Simple is good. Sticky notes on a wall, visual like the To Do diagram, are fine. Keep it simple.

Project management people will tell you that this is too simple to be project management, and this is the basis for agile development methods for lots of projects.

Now we’ll morph the bergs a bit.

The next four circles, for rubric, stuff to learn, teacher, and students are separated by communications links. The teacher needs to consider the rubric, the stuff to teach, and the students. The students need to learn the stuff, and to consider the teacher, themselves, and each other. The alignment in communications is poor, too complicated, and likely erratic, and normal in today’s learning places.

Another view is that teachers and students may not see things the same way. A teacher might come up with a simple practical way to teach something, and fail. The students want something relevant or realistic, so they learn. They are seeing the material and learning materials from differing view points.

They are separated by the teaching method and materials, and get blindsided as a result.

An agile team, or with CRM, the flight crew in an airplane, or adaptive surgical team, work together. Working together in a team room, war room, cockpit, they can bridge across, ask, watch, listen. See the handout materials on clicker culture as a classroom example.

A normal crew or team works together, so do that in a classroom. Have the students interdependently take on more of the learning activity. Do it by the doings, the means, less by the results/rubric.

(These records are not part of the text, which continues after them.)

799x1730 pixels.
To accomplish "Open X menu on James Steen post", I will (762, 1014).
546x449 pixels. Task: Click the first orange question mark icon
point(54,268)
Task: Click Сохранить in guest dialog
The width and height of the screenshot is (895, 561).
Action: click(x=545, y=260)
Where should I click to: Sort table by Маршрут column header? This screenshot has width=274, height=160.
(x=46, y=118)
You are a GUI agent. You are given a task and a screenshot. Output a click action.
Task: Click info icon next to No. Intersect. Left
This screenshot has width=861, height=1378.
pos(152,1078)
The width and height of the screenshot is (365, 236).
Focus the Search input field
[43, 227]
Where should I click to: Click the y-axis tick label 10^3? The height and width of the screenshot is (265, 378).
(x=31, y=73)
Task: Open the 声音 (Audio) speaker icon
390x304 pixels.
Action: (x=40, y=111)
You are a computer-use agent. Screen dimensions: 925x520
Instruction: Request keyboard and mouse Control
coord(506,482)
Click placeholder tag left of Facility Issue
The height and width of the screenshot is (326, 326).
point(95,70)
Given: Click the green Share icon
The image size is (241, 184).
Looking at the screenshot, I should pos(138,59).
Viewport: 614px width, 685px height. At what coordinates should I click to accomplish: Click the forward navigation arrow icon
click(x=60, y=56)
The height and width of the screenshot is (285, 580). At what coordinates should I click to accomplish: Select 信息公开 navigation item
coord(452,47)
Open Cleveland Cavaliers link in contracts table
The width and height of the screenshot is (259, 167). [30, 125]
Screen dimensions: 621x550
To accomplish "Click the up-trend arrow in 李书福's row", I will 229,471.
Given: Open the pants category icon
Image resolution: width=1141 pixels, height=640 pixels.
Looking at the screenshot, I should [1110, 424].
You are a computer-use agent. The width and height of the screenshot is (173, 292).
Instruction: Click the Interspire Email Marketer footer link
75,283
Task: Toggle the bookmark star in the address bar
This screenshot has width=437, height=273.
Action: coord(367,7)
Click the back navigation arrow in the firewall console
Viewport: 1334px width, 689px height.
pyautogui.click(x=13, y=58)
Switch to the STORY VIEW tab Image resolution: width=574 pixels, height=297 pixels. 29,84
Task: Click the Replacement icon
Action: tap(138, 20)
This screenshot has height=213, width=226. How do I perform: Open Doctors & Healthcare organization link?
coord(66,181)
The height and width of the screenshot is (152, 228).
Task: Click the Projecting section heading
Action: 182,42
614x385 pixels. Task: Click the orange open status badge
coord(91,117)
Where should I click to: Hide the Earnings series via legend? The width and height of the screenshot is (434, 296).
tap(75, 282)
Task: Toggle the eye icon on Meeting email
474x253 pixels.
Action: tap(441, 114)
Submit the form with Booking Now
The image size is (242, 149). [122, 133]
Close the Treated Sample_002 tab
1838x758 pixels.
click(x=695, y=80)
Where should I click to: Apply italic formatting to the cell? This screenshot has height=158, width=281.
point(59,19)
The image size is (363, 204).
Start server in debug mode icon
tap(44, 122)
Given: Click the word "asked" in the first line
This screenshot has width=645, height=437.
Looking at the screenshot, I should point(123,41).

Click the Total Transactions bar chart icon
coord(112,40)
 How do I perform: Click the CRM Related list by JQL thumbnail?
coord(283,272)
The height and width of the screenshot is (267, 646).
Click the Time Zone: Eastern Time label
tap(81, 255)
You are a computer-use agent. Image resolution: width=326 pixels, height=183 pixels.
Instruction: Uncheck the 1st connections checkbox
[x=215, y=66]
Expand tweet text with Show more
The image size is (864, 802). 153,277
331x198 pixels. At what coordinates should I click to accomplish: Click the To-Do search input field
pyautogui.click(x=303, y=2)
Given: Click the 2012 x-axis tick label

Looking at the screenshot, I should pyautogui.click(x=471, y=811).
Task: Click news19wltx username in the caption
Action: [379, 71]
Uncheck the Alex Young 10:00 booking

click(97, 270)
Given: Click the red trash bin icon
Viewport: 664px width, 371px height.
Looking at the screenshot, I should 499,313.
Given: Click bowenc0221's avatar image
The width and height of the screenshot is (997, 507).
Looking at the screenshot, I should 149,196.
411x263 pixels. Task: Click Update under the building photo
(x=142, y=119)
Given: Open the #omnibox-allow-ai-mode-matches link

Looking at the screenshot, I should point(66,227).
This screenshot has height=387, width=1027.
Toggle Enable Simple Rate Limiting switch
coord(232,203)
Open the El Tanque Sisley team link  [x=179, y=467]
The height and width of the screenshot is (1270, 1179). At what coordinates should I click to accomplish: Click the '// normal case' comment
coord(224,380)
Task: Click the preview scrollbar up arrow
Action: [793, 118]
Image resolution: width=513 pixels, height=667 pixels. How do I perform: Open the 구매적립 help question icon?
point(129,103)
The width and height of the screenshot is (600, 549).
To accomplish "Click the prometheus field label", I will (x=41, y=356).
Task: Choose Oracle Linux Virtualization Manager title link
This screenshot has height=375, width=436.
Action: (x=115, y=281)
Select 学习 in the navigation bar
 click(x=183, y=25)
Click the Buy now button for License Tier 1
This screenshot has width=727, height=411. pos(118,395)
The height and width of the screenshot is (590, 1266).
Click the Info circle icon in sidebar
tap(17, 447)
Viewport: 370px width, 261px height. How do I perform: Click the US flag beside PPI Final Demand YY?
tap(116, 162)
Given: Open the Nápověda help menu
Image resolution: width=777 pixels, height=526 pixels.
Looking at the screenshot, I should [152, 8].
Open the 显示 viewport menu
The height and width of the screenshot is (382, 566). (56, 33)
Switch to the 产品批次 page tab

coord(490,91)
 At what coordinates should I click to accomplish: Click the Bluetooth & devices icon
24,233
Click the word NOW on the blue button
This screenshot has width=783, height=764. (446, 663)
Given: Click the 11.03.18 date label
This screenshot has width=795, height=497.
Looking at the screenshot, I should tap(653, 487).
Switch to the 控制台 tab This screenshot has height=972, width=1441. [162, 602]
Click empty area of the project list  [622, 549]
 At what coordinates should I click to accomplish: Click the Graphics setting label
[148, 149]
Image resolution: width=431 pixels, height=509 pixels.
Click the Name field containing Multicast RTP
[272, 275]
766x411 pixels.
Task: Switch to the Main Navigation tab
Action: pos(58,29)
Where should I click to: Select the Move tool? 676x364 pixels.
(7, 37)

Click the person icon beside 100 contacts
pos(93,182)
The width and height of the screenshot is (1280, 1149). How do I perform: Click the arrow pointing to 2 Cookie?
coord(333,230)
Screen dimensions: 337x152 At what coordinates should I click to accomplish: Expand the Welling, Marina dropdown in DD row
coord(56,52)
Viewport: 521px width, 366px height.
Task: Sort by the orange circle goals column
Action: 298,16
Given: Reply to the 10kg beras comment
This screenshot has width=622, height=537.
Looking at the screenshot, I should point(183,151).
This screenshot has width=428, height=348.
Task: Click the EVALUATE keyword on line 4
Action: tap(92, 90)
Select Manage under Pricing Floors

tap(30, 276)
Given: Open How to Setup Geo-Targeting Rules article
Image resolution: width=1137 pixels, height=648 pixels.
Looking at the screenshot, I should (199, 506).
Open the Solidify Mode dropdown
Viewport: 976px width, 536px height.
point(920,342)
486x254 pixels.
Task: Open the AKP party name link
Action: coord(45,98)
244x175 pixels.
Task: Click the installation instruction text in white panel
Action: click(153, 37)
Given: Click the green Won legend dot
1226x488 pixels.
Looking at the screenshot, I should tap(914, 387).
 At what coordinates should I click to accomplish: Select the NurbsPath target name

Try to opt for less teaching and more learning. A design team learns a lot, that’s what design is about. Business is taking on design thinking to learn in the design process. So do design learning in the learning. The ‘T shape’ pattern can be used, or better yet adopt a cycle shape or spiral learning shape, that learns in the doing. Work on improving the learning processes, more pair/team learning, less lecture, more together in the same cockpit for the same flight.